Le final fut composé en trois jours. C’est à cette époque exacte (le 1er octobre) également que le jeune Brahms rencontra Schumann pour la première fois. Une amitié célèbre et sincère allait naître de cette rencontre. Vif, mais pas rapide (Lebhaft, doch nicht schnell). Voilà bien le tempo préconisé par Schumann pour le final et que de nombreux violonistes ont accéléré outrancièrement pour mettre en valeur leur virtuosité. Pris dans un tempo rapide, comme celui que choisit Kulenkampff, il devient quasi impossible à jouer par le violon, d’où les simplifications apportées par Paul Hindemith. Le motif générateur se présente cette fois sur un rythme de polonaise. 

Schumann, Concerto violon, mvt 3, Rythme de polonaise.PNG
Concerto pour violon, Mouvement 3, Polonaise 

Il s’intègre à une phrase de grande ampleur qui servira de refrain à la forme rondo. Après le tutti orchestral il est suivi de deux thèmes secondaires. Le premier a l’air d’une petite marche sautillante jouée par les bois, le second, plus mélodieux, est confié au violon solo. Le mouvement comporte les « longueurs » typiques que les commentateurs reprochent toujours à Schumann. Ce qu’il faut comprendre, c’est que cette musique, certes un peu maniaque dans ses répétitions, reflète l’état d’esprit de celui qui, conscient de son état, vit encore malgré tout.

  

 « Demain, il sera trop tard » note Brigitte François-Sappey dans son indispensable ouvrage sur Schumann (Fayard). Elle a raison. L’homme qui compose encore, celui qui livre ici, comme dans les Chants de l’Aube pour piano, ses dernières perception de l’homme face au monde impitoyable n’est pas un héros.
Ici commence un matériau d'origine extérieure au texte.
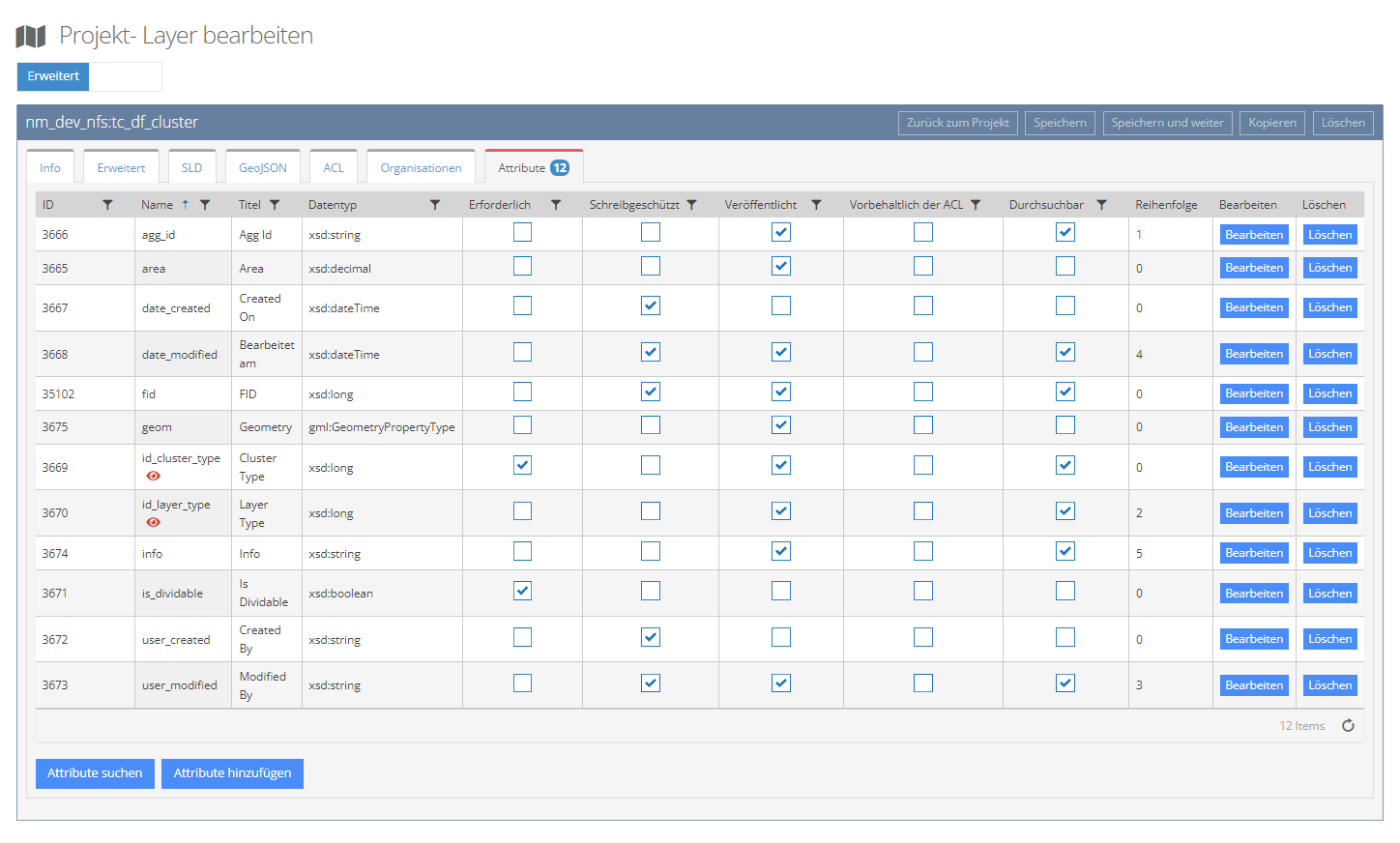Click the red eye icon under id_cluster_type
The height and width of the screenshot is (843, 1400).
pos(153,477)
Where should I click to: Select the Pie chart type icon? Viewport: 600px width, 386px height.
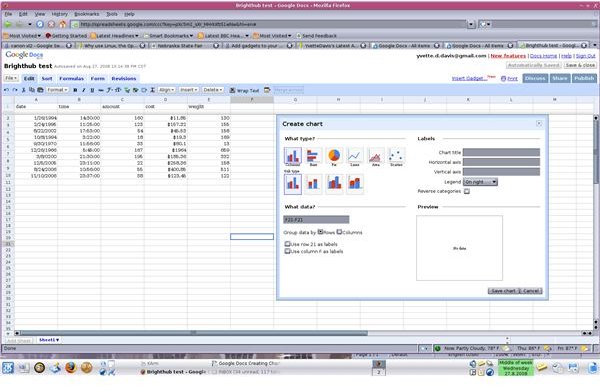click(334, 156)

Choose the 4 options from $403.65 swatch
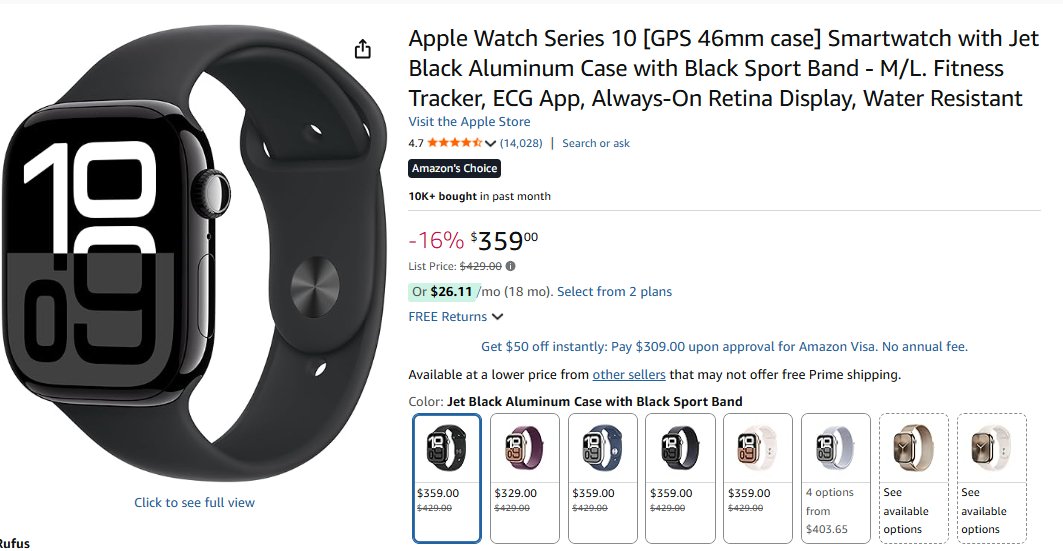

Schumann ne travaillait pas pour la postérité. Il œuvrait avec la nécessité de transmettre tout son être, de faire comprendre à ses semblables ce qu’il était, ce qu’il aimait, ce qui lui faisait peur également. C’est en ce sens que sa musique reste une leçon de vie pour tout qui veut bien l’écouter. Le poème nocturne d’Hölderlin qu’André Boucourechliev inscrit à la dernière page de son livre sur Schumann (Seuil, collection Solfèges, p. 170) est on ne peut plus approprié aux dernières œuvres du maître de Düsseldorf: 

« Que l’on me tende,

Pleine de sombre lumière,

La coupe parfumée pour que j’aie le repos

Car le sommeil serait doux sous les ombres

Dépossédé de son âme

Il est vain de n’être plus que pensées mortelles »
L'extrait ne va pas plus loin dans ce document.